EXERCISE 1:
In the Hart Park text below, rewrite the paragraph that begins "Hart Park is 370 acre" as a brief bulleted list, keeping its main facts.
EXERCISE 2:
Using the Hart Park text below, explain in one to three sentences why most of the tree groves no longer have their bronze plaques.
EXERCISE 3:
Decide whether each statement agrees with the Hart Park text below. Answer yes or no, and quote the deciding words from the text. (a) The California Living Museum was established east of Hart Park. (b) The large reservable picnic area is fenced. (c) The bike path ends at the Kern River Golf Course.

TEXT SEGMENT:
- - - -
The 1952 Kern County earthquake would eliminate the natural hot spring. Later, the zoo would close, as well as the swimming lake (water was supplied by the water wheel which was also falling into disrepair). The amusement park would close and Sniders would end their bicycle rental business. The concrete pool and the boat rentals would also close.

Some of these facilities would later return in locations outside of Hart Park. The California Living Museum was established east of Hart Park and would contain a zoo. The McMurtrey Aquatic Center would replace the concrete pool, which is located in Mill Creek, Downtown Bakersfield.

==Amenities==
Hart Park is 370 acre, which makes it one of the larger parks in Bakersfield. It has two lakes and three canals. There are several "sections" which can be rented for large gatherings. There are also several large fields for lawn sports, and baseball backstops. There is one large reservable picnic area (one of two in Kern River Park). It contains: a band stand, two deep pit barbecues, two grills with 7 propane burners, food preparation tables, two booths (one for tickets and the other for drinks). The area is lit, but is not fenced.

There is also an equestrian trail on the north side of Hart Park. A bike path starts on the east side, and travels through the Kern River County Park, ending at the Kern River Golf Course. There are also two 18-hole disk golf courses.

Many of the roads in the park are named after nearby geographic features. For example, River Road is near the Kern River, and Lake Street is near the boating lake. Some of the facilities for which roads are named no longer exist. For example, Harbor Road originally led to the harbor on the boating lake and Kiddieland Drive was next to the amusement park.

==Tree grove sponsors==
The following is a list of organizations which developed the various tree groves throughout the park. Each grove was originally marked with a bronze plaque, although most have been destroyed because of vandalism.

- Farm Bureau
- G.A.R.
- Masons
- Elks
- Moose
- Security Benefit Association
- Eagles
- Santa Fe RR Firemen
- Druids
- USWV
- Kof P
- Degree Of Honor
- WCTU
- IOOF
- Lions
- Women's Club
- WOW
- Union Labor Council
- Building Trades Council
- Realty Board
- American Legion
- Native Daughters of the Golden West
- VFW
- Water Service Club
- Bakersfield Chapter DAR
- Native Sons of the Golden West
- Red Men
- Pocahontas
- North Of The River Club
- KC Community Club
- Japanese Club
- BPWC
- Kern Archers Club
- 20-30 Club
- Soroptimists

==Unconstructed additions==
Two facilities were planned but never constructed.
- - - -
EXTRACTED DATA:
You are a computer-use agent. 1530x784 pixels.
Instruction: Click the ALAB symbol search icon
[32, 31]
- - - -
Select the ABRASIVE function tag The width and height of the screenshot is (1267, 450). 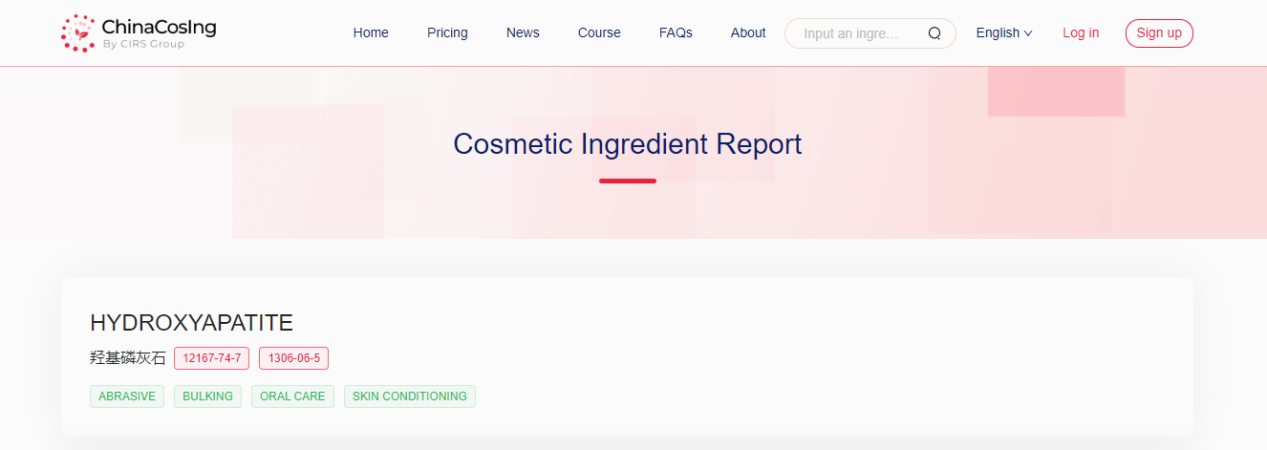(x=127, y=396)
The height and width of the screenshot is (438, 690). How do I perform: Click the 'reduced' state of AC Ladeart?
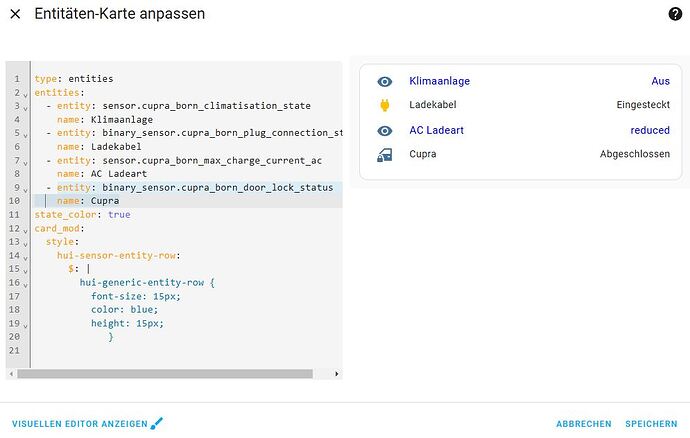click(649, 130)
- - - -
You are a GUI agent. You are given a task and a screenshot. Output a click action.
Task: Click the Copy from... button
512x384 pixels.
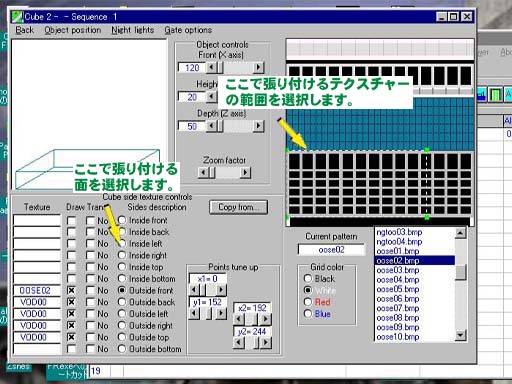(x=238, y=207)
- - - -
WRITTEN SOLUTION 1:
- Hart Park covers 370 acres, making it one of the larger parks in Bakersfield.
- It has two lakes and three canals.
- Several sections can be rented for large gatherings.
- Several large fields serve lawn sports, and there are baseball backstops.
- One large picnic area can be reserved. It is one of two in Kern River Park.
- The picnic area has a band stand, two deep pit barbecues, two grills with 7 propane burners, food preparation tables, and two booths, one for tickets and one for drinks.
- The picnic area is lit but not fenced.

WRITTEN SOLUTION 2:
Each tree grove was originally marked with a bronze plaque. Most of these plaques have been destroyed because of vandalism.

WRITTEN SOLUTION 3:
(a) Yes: "The California Living Museum was established east of Hart Park"
(b) No: "The area is lit, but is not fenced."
(c) Yes: "ending at the Kern River Golf Course"